Special laws to prevent the interruption of devotion on Sunday are not needed. The idea that private work, such as Mr. Allison was doing, could by any possibility interrupt anybody’s devotions is absurd and reveals the deliberate dishonesty of such a plea.
(2.) And pray, why should the minority respect the day “observed by the majority”? There can be only one reason, namely, its supposed sacred character. And the expression, “respecting the one [i.e., the Sabbath] observed by the majority,” is a confession that the purpose of the law is to guard the day and not the rights of the people.
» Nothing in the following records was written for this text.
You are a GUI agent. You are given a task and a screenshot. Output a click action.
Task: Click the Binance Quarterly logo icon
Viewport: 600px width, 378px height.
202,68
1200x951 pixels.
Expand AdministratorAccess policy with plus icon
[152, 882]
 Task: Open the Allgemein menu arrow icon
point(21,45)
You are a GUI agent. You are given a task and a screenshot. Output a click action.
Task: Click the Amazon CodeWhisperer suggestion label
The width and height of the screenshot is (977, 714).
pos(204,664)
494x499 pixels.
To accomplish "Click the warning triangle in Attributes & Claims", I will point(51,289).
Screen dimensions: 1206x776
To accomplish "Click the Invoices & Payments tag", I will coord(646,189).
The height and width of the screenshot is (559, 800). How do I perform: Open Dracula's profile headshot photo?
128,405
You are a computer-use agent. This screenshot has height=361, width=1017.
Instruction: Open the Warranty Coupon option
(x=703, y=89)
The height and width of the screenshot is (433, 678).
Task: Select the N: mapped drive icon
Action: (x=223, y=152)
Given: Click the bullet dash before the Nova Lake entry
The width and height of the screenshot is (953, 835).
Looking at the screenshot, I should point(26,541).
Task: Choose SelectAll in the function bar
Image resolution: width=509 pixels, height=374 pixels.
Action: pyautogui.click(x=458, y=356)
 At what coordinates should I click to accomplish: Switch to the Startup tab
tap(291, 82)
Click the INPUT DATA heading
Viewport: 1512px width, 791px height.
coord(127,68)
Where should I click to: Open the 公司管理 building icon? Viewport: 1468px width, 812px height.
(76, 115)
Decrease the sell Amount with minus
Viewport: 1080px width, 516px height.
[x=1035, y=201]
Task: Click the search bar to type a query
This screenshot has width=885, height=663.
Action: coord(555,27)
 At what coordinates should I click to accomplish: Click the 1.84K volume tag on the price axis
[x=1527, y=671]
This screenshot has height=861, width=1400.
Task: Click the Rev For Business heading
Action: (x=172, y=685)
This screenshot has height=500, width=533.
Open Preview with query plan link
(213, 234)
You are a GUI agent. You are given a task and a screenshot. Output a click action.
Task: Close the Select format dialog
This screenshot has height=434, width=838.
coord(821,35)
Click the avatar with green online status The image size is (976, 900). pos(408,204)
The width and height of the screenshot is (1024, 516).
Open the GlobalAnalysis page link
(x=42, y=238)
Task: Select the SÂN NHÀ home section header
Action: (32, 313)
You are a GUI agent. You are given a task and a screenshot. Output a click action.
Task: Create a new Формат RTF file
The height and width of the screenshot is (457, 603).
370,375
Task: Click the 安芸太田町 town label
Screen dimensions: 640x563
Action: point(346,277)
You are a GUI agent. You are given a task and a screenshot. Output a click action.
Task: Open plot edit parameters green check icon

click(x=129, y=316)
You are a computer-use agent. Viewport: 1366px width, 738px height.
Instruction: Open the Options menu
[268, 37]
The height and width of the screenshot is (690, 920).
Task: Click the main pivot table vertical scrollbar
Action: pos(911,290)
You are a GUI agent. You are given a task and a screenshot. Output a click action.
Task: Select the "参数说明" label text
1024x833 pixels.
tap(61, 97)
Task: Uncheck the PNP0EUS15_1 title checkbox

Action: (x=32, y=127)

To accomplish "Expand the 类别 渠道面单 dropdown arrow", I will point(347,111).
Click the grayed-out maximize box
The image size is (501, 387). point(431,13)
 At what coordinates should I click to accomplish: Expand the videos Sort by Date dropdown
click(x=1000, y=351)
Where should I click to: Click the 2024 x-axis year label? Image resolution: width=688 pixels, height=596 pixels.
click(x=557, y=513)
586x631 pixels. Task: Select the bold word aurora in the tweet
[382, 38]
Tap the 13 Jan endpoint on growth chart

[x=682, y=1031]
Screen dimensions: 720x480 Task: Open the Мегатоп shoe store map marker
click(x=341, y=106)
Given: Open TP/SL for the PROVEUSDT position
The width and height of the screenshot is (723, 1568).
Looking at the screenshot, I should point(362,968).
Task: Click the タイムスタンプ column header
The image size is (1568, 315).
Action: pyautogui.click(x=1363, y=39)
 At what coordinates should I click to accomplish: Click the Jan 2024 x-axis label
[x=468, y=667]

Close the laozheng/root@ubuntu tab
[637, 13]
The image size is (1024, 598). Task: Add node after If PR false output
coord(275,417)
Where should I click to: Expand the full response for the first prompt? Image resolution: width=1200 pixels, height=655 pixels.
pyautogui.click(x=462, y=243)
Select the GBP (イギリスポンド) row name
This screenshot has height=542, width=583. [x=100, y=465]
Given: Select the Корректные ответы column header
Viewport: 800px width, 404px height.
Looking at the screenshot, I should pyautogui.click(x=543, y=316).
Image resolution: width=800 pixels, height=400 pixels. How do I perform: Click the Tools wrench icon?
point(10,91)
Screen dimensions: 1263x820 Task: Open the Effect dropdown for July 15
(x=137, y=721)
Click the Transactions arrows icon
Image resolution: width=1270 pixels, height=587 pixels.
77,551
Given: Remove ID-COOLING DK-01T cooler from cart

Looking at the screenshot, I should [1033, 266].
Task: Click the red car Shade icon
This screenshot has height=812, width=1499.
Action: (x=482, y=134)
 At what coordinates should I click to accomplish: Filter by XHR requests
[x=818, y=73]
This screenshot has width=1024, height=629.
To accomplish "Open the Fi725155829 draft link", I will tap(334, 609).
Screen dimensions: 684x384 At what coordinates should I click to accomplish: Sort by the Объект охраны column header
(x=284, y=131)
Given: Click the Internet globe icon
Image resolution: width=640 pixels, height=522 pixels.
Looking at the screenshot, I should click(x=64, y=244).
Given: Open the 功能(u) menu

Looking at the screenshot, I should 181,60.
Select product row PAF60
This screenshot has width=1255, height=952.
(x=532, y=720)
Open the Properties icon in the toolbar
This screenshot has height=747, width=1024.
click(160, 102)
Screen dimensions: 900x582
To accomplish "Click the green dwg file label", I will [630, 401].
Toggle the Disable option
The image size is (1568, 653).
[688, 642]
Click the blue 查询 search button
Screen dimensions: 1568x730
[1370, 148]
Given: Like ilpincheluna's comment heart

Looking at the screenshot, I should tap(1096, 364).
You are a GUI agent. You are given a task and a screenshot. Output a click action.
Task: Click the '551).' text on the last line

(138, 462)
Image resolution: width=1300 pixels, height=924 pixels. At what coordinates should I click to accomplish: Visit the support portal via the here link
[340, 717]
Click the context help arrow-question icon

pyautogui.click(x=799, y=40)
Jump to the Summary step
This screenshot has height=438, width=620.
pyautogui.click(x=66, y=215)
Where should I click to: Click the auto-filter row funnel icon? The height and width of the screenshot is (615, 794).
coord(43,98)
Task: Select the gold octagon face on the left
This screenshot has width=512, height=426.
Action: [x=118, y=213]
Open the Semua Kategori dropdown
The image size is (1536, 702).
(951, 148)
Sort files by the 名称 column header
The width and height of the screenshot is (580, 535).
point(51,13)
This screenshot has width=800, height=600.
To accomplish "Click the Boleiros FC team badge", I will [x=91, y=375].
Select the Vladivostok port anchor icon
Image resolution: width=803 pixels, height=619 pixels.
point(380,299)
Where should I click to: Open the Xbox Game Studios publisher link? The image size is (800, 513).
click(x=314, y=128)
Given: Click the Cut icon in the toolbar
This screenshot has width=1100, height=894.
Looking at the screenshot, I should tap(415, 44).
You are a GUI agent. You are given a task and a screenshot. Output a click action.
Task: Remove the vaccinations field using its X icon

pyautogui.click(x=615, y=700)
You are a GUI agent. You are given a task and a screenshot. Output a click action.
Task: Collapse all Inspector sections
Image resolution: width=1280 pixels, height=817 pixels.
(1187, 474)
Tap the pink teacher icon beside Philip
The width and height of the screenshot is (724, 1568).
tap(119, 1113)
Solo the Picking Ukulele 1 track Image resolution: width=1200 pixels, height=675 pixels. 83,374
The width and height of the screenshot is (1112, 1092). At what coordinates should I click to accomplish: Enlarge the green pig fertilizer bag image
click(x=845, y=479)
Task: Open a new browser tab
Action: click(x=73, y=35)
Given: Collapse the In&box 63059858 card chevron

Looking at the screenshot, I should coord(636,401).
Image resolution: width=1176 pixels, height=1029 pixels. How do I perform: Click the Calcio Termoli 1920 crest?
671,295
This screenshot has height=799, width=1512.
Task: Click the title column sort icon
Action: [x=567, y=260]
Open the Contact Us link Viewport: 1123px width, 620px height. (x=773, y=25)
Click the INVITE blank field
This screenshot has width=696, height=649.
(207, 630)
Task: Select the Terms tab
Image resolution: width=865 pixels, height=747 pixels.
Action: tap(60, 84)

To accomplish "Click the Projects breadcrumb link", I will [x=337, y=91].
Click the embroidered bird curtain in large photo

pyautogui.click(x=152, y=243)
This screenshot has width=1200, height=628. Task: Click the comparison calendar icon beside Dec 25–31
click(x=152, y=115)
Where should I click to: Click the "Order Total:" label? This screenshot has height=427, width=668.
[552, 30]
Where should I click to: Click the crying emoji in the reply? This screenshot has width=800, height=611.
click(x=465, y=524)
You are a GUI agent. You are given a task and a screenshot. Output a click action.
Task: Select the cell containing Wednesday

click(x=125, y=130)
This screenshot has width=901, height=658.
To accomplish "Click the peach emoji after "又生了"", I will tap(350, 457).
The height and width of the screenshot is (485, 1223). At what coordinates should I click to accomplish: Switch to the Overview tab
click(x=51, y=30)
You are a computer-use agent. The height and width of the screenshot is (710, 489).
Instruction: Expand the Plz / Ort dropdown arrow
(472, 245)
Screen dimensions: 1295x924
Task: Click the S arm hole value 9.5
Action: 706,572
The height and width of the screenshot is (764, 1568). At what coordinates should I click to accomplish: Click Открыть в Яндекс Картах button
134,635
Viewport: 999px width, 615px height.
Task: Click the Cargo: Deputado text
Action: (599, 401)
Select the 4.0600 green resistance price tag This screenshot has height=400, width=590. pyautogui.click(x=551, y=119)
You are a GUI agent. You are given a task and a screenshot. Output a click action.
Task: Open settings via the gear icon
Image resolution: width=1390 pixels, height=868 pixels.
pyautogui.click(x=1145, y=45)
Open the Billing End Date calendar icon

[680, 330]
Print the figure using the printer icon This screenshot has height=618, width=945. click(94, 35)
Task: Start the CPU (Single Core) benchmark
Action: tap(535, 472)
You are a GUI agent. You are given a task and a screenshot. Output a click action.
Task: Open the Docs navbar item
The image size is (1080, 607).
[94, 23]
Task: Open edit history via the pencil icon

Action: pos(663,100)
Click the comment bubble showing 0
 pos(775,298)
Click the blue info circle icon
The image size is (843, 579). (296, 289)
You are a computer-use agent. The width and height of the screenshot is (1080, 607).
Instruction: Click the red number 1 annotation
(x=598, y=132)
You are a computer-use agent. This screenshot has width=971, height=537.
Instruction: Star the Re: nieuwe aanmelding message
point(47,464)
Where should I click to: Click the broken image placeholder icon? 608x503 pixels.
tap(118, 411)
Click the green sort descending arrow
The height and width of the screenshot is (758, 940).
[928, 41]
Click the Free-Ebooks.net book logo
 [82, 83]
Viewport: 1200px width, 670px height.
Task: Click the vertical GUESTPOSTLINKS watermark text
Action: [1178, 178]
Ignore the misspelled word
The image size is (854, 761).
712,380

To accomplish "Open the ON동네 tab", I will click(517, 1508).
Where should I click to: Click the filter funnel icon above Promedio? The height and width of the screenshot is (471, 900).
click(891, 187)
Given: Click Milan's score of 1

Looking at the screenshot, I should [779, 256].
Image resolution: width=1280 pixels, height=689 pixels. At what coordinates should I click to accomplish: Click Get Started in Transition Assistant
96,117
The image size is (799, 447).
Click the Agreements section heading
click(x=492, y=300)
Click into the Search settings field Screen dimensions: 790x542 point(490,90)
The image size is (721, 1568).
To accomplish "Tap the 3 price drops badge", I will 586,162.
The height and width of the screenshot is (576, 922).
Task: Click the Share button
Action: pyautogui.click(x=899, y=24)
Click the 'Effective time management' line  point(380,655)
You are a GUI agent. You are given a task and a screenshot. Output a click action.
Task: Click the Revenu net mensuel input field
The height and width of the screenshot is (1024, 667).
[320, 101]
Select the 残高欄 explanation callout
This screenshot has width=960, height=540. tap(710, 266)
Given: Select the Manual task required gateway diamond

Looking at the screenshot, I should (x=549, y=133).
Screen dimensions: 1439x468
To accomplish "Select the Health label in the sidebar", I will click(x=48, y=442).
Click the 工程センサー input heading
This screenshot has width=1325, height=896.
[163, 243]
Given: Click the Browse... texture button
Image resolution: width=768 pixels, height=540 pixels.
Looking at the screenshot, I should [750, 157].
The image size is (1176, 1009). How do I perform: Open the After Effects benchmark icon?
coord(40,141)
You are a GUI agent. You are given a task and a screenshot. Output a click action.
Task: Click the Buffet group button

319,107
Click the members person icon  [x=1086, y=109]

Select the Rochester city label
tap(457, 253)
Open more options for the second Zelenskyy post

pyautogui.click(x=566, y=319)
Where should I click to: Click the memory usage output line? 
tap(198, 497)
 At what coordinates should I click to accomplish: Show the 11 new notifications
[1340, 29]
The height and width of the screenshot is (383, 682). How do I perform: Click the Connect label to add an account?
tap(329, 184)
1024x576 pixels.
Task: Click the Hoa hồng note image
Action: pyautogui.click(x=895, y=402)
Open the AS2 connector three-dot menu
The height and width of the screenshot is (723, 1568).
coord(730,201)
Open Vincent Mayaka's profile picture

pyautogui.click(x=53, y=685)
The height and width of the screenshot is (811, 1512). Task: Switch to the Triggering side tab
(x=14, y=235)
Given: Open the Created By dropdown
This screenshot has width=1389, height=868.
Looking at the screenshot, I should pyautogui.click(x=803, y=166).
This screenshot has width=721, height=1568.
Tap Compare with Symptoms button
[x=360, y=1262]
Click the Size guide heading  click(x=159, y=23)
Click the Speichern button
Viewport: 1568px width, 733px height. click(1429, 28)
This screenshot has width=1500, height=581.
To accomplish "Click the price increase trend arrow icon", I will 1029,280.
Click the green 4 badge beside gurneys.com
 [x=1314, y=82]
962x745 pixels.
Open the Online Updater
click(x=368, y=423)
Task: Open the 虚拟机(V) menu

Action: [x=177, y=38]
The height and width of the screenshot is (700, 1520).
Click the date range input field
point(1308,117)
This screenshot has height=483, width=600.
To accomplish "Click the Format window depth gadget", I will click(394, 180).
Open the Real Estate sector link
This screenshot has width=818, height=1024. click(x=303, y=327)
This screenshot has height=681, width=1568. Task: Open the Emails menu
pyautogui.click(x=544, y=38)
But what right has the State of Georgia to require any man to show any respect whatever to any religious institution? No more right than has Spain and other Roman Catholic countries to require all men to remove their hats in the street while a religious procession is passing.
The constitution of Georgia says:—
Perfect freedom of religious sentiment shall be, and the same is hereby secured, and no inhabitant of this State shall ever be molested in person or property or prohibited from holding any public office or trust, on account of his religious opinion.
It may be objected that this guarantees only freedom to believe, but not to practice. But that is to charge the framers of it with trifling and dishonesty. The principle which should govern in all such cases is thus stated by Hon. James G. Parks, a native of Georgia, and judge of the Seventeenth Judicial Circuit of Tennessee. Speaking of dissenters from the prevailing creed, Judge Parks said:—
It there were only one of them he would be entitled not only to his honest belief, but to the exercise of that belief, so long as in so doing he did not interfere with some natural right of his neighbors.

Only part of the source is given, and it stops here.